From the first line to the last, reproduce the data exactly.

DATA SUPPLIED.
==============================

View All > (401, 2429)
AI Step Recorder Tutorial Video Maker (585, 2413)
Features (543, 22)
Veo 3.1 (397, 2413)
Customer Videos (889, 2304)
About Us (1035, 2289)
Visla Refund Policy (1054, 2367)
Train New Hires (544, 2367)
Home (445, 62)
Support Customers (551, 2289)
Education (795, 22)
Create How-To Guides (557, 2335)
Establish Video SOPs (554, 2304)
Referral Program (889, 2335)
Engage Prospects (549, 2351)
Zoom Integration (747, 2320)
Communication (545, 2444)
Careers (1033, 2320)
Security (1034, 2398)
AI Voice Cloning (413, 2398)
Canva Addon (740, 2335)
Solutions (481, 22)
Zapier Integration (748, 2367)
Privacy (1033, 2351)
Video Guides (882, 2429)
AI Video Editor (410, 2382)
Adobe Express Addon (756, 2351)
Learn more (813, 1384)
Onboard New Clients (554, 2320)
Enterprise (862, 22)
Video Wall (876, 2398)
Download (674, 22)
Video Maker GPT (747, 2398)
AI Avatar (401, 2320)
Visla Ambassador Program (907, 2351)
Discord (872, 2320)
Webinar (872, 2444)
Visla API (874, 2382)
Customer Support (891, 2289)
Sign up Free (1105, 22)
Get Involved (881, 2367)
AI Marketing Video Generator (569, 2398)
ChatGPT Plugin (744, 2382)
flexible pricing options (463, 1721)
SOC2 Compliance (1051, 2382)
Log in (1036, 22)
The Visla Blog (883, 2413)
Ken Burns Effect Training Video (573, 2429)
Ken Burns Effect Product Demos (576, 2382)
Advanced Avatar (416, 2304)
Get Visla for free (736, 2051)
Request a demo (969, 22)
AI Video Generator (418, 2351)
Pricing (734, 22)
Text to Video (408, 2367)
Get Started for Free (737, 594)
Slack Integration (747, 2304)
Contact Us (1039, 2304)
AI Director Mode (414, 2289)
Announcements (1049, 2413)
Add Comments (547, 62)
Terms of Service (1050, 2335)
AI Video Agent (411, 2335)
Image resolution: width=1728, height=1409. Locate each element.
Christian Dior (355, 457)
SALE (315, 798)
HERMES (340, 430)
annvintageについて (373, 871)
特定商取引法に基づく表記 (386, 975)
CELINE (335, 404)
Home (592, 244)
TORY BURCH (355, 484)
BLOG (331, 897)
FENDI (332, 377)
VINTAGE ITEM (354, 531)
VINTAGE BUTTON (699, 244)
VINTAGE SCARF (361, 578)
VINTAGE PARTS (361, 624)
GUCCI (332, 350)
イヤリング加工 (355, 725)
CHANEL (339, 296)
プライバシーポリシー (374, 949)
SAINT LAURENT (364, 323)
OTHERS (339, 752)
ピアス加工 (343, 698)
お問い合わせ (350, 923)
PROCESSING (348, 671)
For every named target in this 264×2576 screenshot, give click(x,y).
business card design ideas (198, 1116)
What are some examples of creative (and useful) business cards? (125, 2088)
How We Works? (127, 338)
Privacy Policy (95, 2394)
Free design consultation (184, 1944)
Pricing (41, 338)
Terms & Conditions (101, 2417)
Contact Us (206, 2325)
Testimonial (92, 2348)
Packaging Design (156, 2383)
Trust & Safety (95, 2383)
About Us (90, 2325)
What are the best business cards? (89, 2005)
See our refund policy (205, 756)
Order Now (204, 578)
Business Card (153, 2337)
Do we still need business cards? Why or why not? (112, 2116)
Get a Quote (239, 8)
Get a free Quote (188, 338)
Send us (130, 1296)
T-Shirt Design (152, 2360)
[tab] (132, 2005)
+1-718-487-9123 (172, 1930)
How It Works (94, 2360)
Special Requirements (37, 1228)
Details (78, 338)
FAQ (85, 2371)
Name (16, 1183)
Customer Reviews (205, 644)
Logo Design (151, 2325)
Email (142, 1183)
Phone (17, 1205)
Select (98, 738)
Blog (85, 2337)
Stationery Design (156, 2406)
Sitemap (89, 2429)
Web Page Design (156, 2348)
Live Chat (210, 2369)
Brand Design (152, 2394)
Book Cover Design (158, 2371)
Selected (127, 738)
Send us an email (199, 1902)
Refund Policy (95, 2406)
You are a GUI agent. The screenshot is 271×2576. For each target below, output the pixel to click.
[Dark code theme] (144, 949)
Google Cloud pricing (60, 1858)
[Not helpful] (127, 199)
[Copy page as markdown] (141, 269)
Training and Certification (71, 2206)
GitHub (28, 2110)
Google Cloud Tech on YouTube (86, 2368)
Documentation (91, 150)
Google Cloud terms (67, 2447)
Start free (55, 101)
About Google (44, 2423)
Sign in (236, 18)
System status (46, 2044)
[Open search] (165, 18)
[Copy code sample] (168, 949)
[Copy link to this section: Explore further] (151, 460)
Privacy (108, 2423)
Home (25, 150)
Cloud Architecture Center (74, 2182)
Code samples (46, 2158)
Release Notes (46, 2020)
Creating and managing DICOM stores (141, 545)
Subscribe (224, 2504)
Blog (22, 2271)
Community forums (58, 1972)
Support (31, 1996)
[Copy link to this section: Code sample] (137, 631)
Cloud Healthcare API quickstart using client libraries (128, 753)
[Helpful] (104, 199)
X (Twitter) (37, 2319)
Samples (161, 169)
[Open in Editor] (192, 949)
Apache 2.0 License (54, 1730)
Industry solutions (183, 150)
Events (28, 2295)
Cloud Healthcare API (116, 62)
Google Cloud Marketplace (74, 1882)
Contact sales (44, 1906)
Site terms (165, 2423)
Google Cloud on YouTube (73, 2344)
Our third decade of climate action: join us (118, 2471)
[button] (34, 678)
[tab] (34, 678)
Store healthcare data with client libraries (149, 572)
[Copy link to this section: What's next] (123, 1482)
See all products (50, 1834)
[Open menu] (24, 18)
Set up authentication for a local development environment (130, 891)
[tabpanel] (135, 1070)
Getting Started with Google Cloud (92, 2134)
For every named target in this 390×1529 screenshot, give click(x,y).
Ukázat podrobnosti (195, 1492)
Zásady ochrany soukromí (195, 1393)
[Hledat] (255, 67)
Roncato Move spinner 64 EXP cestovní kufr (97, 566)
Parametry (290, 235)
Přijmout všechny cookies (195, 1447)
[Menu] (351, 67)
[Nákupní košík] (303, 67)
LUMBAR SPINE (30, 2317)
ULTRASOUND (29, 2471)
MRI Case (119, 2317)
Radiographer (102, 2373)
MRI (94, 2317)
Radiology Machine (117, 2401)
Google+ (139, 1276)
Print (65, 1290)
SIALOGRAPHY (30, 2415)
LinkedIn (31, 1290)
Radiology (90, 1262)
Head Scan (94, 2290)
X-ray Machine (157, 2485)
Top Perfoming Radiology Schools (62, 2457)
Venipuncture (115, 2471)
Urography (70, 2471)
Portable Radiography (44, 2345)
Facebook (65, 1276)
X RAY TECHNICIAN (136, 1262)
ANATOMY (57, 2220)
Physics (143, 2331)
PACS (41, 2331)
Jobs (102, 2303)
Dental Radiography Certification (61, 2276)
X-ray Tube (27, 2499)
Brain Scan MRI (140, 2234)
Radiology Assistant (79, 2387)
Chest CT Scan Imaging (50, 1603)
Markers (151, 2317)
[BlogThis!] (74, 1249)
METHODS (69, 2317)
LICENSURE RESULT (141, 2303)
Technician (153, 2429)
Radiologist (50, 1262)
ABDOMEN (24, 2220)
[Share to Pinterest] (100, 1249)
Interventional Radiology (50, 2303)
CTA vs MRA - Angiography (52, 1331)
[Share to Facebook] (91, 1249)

==============================

RESPONSE BOX.
View All > (401, 2429)
AI Step Recorder Tutorial Video Maker (585, 2413)
Features (543, 22)
Veo 3.1 (397, 2413)
Customer Videos (889, 2304)
About Us (1035, 2289)
Visla Refund Policy (1054, 2367)
Train New Hires (544, 2367)
Home (445, 62)
Support Customers (551, 2289)
Education (795, 22)
Create How-To Guides (557, 2335)
Establish Video SOPs (554, 2304)
Referral Program (889, 2335)
Engage Prospects (549, 2351)
Zoom Integration (747, 2320)
Communication (545, 2444)
Careers (1033, 2320)
Security (1034, 2398)
AI Voice Cloning (413, 2398)
Canva Addon (740, 2335)
Solutions (481, 22)
Zapier Integration (748, 2367)
Privacy (1033, 2351)
Video Guides (882, 2429)
AI Video Editor (410, 2382)
Adobe Express Addon (756, 2351)
Learn more (813, 1384)
Onboard New Clients (554, 2320)
Enterprise (862, 22)
Video Wall (876, 2398)
Download (674, 22)
Video Maker GPT (747, 2398)
AI Avatar (401, 2320)
Visla Ambassador Program (907, 2351)
Discord (872, 2320)
Webinar (872, 2444)
Visla API (874, 2382)
Customer Support (891, 2289)
Sign up Free (1105, 22)
Get Involved (881, 2367)
AI Marketing Video Generator (569, 2398)
ChatGPT Plugin (744, 2382)
flexible pricing options (463, 1721)
SOC2 Compliance (1051, 2382)
Log in (1036, 22)
The Visla Blog (883, 2413)
Ken Burns Effect Training Video (573, 2429)
Ken Burns Effect Product Demos (576, 2382)
Advanced Avatar (416, 2304)
Get Visla for free (736, 2051)
Request a demo (969, 22)
AI Video Generator (418, 2351)
Pricing (734, 22)
Text to Video (408, 2367)
Get Started for Free (737, 594)
Slack Integration (747, 2304)
Contact Us (1039, 2304)
AI Director Mode (414, 2289)
Announcements (1049, 2413)
Add Comments (547, 62)
Terms of Service (1050, 2335)
AI Video Agent (411, 2335)
Image resolution: width=1728, height=1409. Locate each element.
Christian Dior (355, 457)
SALE (315, 798)
HERMES (340, 430)
annvintageについて (373, 871)
特定商取引法に基づく表記 (386, 975)
CELINE (335, 404)
Home (592, 244)
TORY BURCH (355, 484)
BLOG (331, 897)
FENDI (332, 377)
VINTAGE ITEM (354, 531)
VINTAGE BUTTON (699, 244)
VINTAGE SCARF (361, 578)
VINTAGE PARTS (361, 624)
GUCCI (332, 350)
イヤリング加工 (355, 725)
CHANEL (339, 296)
プライバシーポリシー (374, 949)
SAINT LAURENT (364, 323)
OTHERS (339, 752)
ピアス加工 (343, 698)
お問い合わせ (350, 923)
PROCESSING (348, 671)
For every named target in this 264×2576 screenshot, give click(x,y).
business card design ideas (198, 1116)
What are some examples of creative (and useful) business cards? (125, 2088)
How We Works? (127, 338)
Privacy Policy (95, 2394)
Free design consultation (184, 1944)
Pricing (41, 338)
Terms & Conditions (101, 2417)
Contact Us (206, 2325)
Testimonial (92, 2348)
Packaging Design (156, 2383)
Trust & Safety (95, 2383)
About Us (90, 2325)
What are the best business cards? (89, 2005)
See our refund policy (205, 756)
Order Now (204, 578)
Business Card (153, 2337)
Do we still need business cards? Why or why not? (112, 2116)
Get a Quote (239, 8)
Get a free Quote (188, 338)
Send us (130, 1296)
T-Shirt Design (152, 2360)
[tab] (132, 2005)
+1-718-487-9123 (172, 1930)
How It Works (94, 2360)
Special Requirements (37, 1228)
Details (78, 338)
FAQ (85, 2371)
Name (16, 1183)
Customer Reviews (205, 644)
Logo Design (151, 2325)
Email (142, 1183)
Phone (17, 1205)
Select (98, 738)
Blog (85, 2337)
Stationery Design (156, 2406)
Sitemap (89, 2429)
Web Page Design (156, 2348)
Live Chat (210, 2369)
Brand Design (152, 2394)
Book Cover Design (158, 2371)
Selected (127, 738)
Send us an email (199, 1902)
Refund Policy (95, 2406)
You are a GUI agent. The screenshot is 271×2576. For each target below, output the pixel to click.
[Dark code theme] (144, 949)
Google Cloud pricing (60, 1858)
[Not helpful] (127, 199)
[Copy page as markdown] (141, 269)
Training and Certification (71, 2206)
GitHub (28, 2110)
Google Cloud Tech on YouTube (86, 2368)
Documentation (91, 150)
Google Cloud terms (67, 2447)
Start free (55, 101)
About Google (44, 2423)
Sign in (236, 18)
System status (46, 2044)
[Open search] (165, 18)
[Copy code sample] (168, 949)
[Copy link to this section: Explore further] (151, 460)
Privacy (108, 2423)
Home (25, 150)
Cloud Architecture Center (74, 2182)
Code samples (46, 2158)
Release Notes (46, 2020)
Creating and managing DICOM stores (141, 545)
Subscribe (224, 2504)
Blog (22, 2271)
Community forums (58, 1972)
Support (31, 1996)
[Copy link to this section: Code sample] (137, 631)
Cloud Healthcare API quickstart using client libraries (128, 753)
[Helpful] (104, 199)
X (Twitter) (37, 2319)
Samples (161, 169)
[Open in Editor] (192, 949)
Apache 2.0 License (54, 1730)
Industry solutions (183, 150)
Events (28, 2295)
Cloud Healthcare API (116, 62)
Google Cloud Marketplace (74, 1882)
Contact sales (44, 1906)
Site terms (165, 2423)
Google Cloud on YouTube (73, 2344)
Our third decade of climate action: join us (118, 2471)
[button] (34, 678)
[tab] (34, 678)
Store healthcare data with client libraries (149, 572)
[Copy link to this section: What's next] (123, 1482)
See all products (50, 1834)
[Open menu] (24, 18)
Set up authentication for a local development environment (130, 891)
[tabpanel] (135, 1070)
Getting Started with Google Cloud (92, 2134)
For every named target in this 390×1529 screenshot, give click(x,y).
Ukázat podrobnosti (195, 1492)
Zásady ochrany soukromí (195, 1393)
[Hledat] (255, 67)
Roncato Move spinner 64 EXP cestovní kufr (97, 566)
Parametry (290, 235)
Přijmout všechny cookies (195, 1447)
[Menu] (351, 67)
[Nákupní košík] (303, 67)
LUMBAR SPINE (30, 2317)
ULTRASOUND (29, 2471)
MRI Case (119, 2317)
Radiographer (102, 2373)
MRI (94, 2317)
Radiology Machine (117, 2401)
Google+ (139, 1276)
Print (65, 1290)
SIALOGRAPHY (30, 2415)
LinkedIn (31, 1290)
Radiology (90, 1262)
Head Scan (94, 2290)
X-ray Machine (157, 2485)
Top Perfoming Radiology Schools (62, 2457)
Venipuncture (115, 2471)
Urography (70, 2471)
Portable Radiography (44, 2345)
Facebook (65, 1276)
X RAY TECHNICIAN (136, 1262)
ANATOMY (57, 2220)
Physics (143, 2331)
PACS (41, 2331)
Jobs (102, 2303)
Dental Radiography Certification (61, 2276)
X-ray Tube (27, 2499)
Brain Scan MRI (140, 2234)
Radiology Assistant (79, 2387)
Chest CT Scan Imaging (50, 1603)
Markers (151, 2317)
[BlogThis!] (74, 1249)
METHODS (69, 2317)
LICENSURE RESULT (141, 2303)
Technician (153, 2429)
Radiologist (50, 1262)
ABDOMEN (24, 2220)
[Share to Pinterest] (100, 1249)
Interventional Radiology (50, 2303)
CTA vs MRA - Angiography (52, 1331)
[Share to Facebook] (91, 1249)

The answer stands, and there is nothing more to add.